There is a marker on U.S. Highway 2 in Harlem, Mont., that whenever I drive by it, it reminds me of one of the saddest stories I ever was part of reporting during my time working at a newspaper. Blaine County Deputy Joshua Rutherford was shot and...

Harvey Brock

There is a marker on U.S. Highway 2 in Harlem, Mont., that whenever I drive by it, it reminds me of one of the saddest stories I ever was part of reporting during my time working at a newspaper.
Blaine County Deputy Joshua Rutherford was shot and killed there when he and another deputy responded to a domestic disturbance on Thursday, May 29, 2003.
Deputy Rutherford was off duty at the time but had been called in to assist at the scene of the domestic disturbance. Upon their arrival at the scene, the deputies encountered one of the subjects next to a motel. The subject was able to gain control of Rutherford’s service weapon and opened fire on the deputies, killing Rutherford and wounding his partner.

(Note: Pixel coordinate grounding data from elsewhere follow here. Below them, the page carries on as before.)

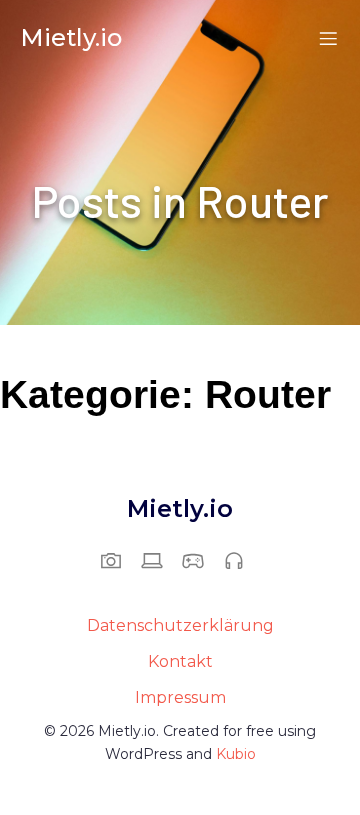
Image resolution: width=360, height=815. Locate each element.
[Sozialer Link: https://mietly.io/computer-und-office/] (159, 560)
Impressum (180, 697)
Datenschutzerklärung (180, 625)
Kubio (236, 754)
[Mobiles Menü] (328, 38)
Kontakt (180, 661)
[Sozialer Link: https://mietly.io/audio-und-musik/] (241, 560)
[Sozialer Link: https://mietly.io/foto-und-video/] (118, 560)
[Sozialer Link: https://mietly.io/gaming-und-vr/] (200, 560)
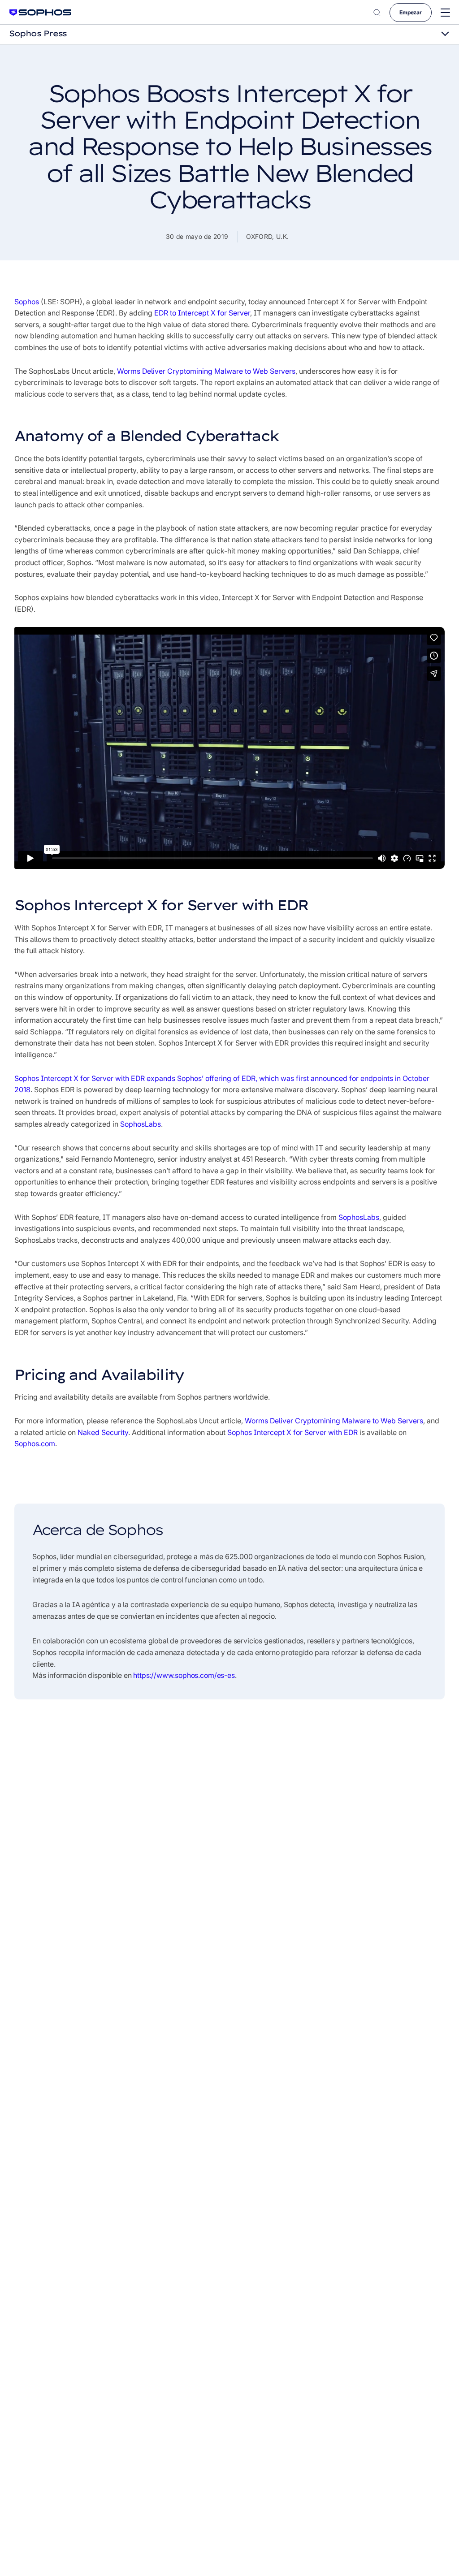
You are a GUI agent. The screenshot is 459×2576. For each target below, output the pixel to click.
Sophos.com (34, 1443)
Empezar (410, 12)
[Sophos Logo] (40, 12)
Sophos (26, 301)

Thoughts of Deputy Rutherford came back to me Thursday morning after news broke that Fargo Police Officer Jason Moszer was shot and killed in a Wednesday night standoff. Both crimes, though heartbreaking on their own, were similar in that both officers responded to a domestic abuse call and both left behind wives and children.
Law enforcement officers respond to thousands of calls during their careers and approach just as many vehicles for traffic stops. There is no real way of knowing for sure who they are dealing with and the danger. Police officers have told me domestic abuse calls are too often the most dangerous of all those interactions with the public, still both responded without hesitation.
Rutherford wasn’t even working but rushed to the scene to help the victims and assist a fellow deputy. Moszer was establishing a perimeter to protect his fellow officers and innocent bystanders when he was mortally wounded. There are no words to describe the heroism both displayed in putting the welfare of others before their own safety, and they did it every day they served.
Last year, 39 police officers lost their lives by gunfire while serving. Counting Moszer, eight have already have died due to gunfire in 2016.
Like so many communities Blaine County and Fargo have lost their best, and the folks who call those places home will never truly be able to grasp the sacrifice men and women made to protect them. Making their sacrifice even sadder was that both officers left behind young families. Deputy Rutherford and his wife had four children. Moszer his wife had two small children.
North Dakota is a small state and Moszer’s murder reminds all of the people in our state how fortunate we are to have real-life heroes who put themselves at risk to protect us every day.
I know now every time I cross Montana’s Hi-Line on U.S. Route 2, I will remember.